[EXCERPTED TEXT]
Nurses at Alta Bates Summit Medical Center ratified their collective bargaining agreement on March 3, ending a 21-month long contract struggle with Sutter Health.
According to a press release from the California Nurses Association, Alta Bates Summit Medical Center, or ABSMC, was one of 16 facilities in Northern California involved in bargaining for greater investments in nursing staff. The press release states that 87 percent of ABSMC nurses voted to ratify the contract following a tentative agreement by their bargaining team.
Nurses at the facilities also argued for better protections and pandemic-readiness measures — negotiations came to a head on April 18, 2022, when over 8,000 nurses and healthcare workers participated in a one-day strike to protest Sutter Health’s refusal to accept proposed policy changes. A five-day strike in October and a ten-day strike from late December to early January followed.
“We fought really hard against Sutter Health’s management,” said Amy Erb, a residential nurse at California Pacific Medical Center in San Francisco, in an email. “We didn’t want to spend 21 months at the bargaining table but we also weren’t willing to compromise on nurse or patient safety. Our priority has and always will be fighting for our profession and our value of providing the highest quality of patient care.”
According to the California Nurses Association press release, nurses approved contracts specific to their facilities, but common themes across the agreements included new patient and nurse safety protections as well as improved working conditions for the recruitment and retention of nurses.
At ABSMC, the contract provisions will be enforced through workplace violence committees and the continuation of a Professional Practice Committee to hold the hospital accountable, according to Erb.

[RECORDS SUPPLIED]
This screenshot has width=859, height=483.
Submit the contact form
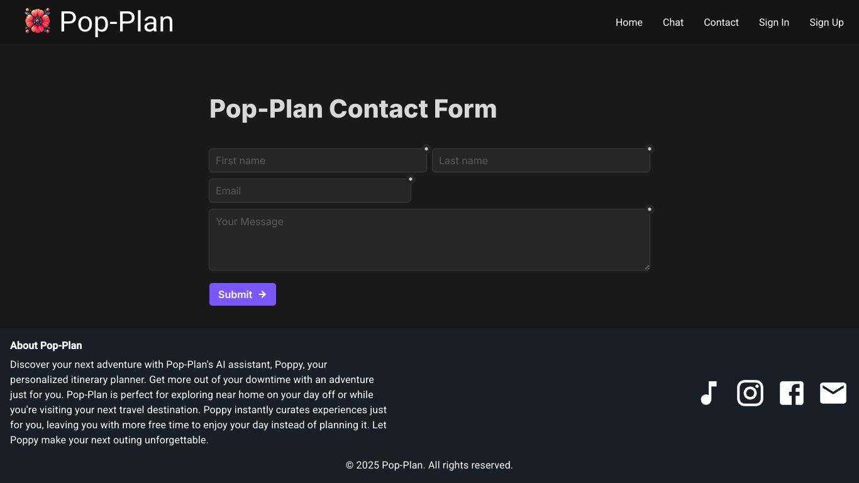click(243, 294)
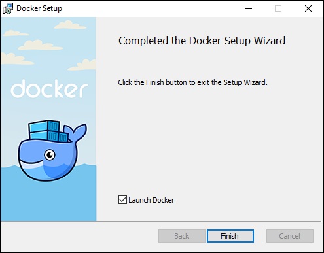Click the Launch Docker label text
The height and width of the screenshot is (253, 324).
(x=151, y=200)
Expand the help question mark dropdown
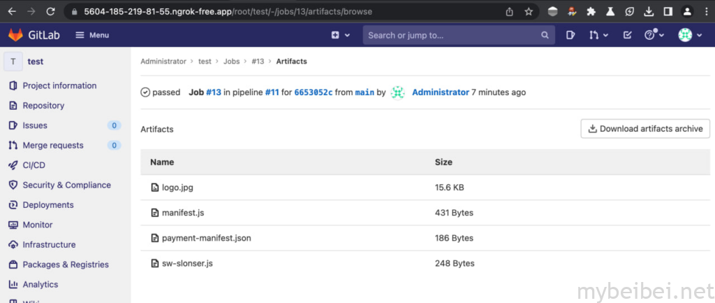The image size is (715, 303). [x=653, y=35]
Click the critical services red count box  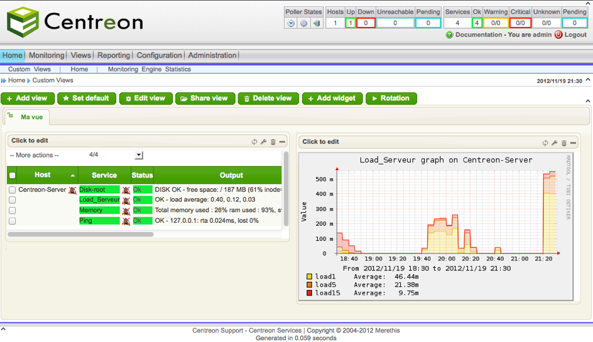click(x=521, y=23)
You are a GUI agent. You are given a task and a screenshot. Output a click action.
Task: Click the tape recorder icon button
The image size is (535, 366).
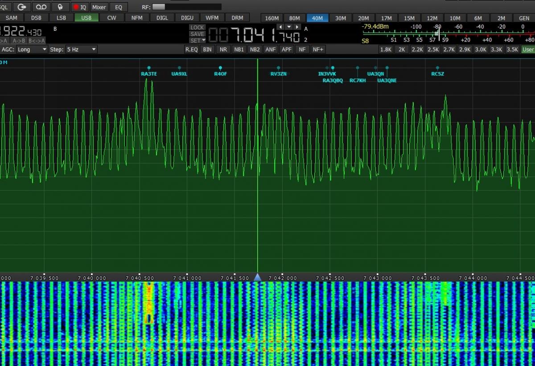pyautogui.click(x=41, y=7)
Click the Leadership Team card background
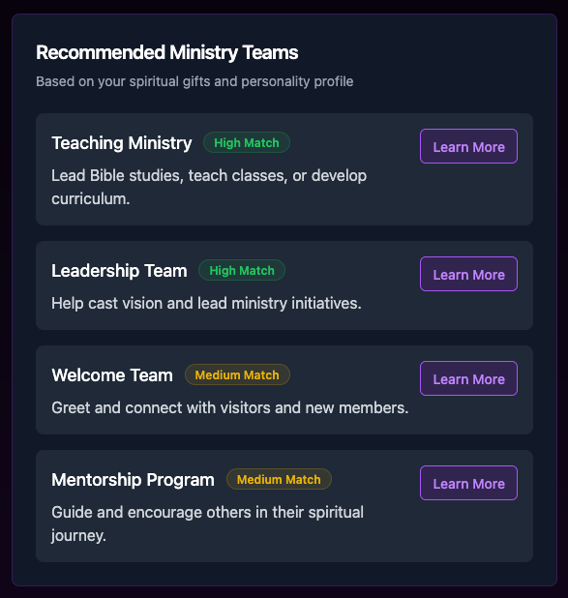This screenshot has width=568, height=598. coord(284,285)
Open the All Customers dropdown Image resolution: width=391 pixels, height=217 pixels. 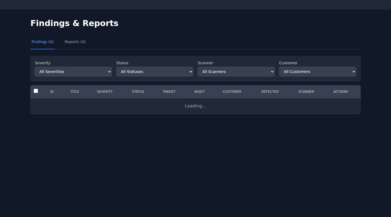(318, 72)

[WORK TO COMPLETE]
1) In the nurses' contract article, please reproduce the passage starting at "According to a" and ending at "early January followed.", changing "strike" to "walkout".
2) Extend the nurses' contract article beyond its final sentence.

[ANSWERS BELOW]
1)
According to a press release from the California Nurses Association, Alta Bates Summit Medical Center, or ABSMC, was one of 16 facilities in Northern California involved in bargaining for greater investments in nursing staff. The press release states that 87 percent of ABSMC nurses voted to ratify the contract following a tentative agreement by their bargaining team.
Nurses at the facilities also argued for better protections and pandemic-readiness measures — negotiations came to a head on April 18, 2022, when over 8,000 nurses and healthcare workers participated in a one-day walkout to protest Sutter Health’s refusal to accept proposed policy changes. A five-day walkout in October and a ten-day walkout from late December to early January followed.

2)
“We are pleased to have reached a fair and equitable agreement that supports and rewards our nurses and allows Sutter Health Alta Bates Medical Center to further our mission of providing our patients and communities access to safe, compassionate and high-quality care,” said Monique Binkley-Smith, Sutter Health media relations manager, in an email.
ABSMC’s bargaining team signed the tentative agreement with Sutter Health on Feb. 24. According to Erb, they will have their new protocols in effect through Nov. 2027, while agreements at the other Sutter hospitals will run through Dec. 2026.
As the agreements were negotiated by the California Nurses Association union, its provisions will apply to registered nurse members of the union across Sutter Health facilities in northern California.
“Nurses across California and across the nation set an example when we take on the hospital industry,” Erb said in an email. “Every time we take the industry on, whether at the bargaining table or on the picket line, we’re saying that valuing profits over patients is not OK. We believe that healthcare is a human right.”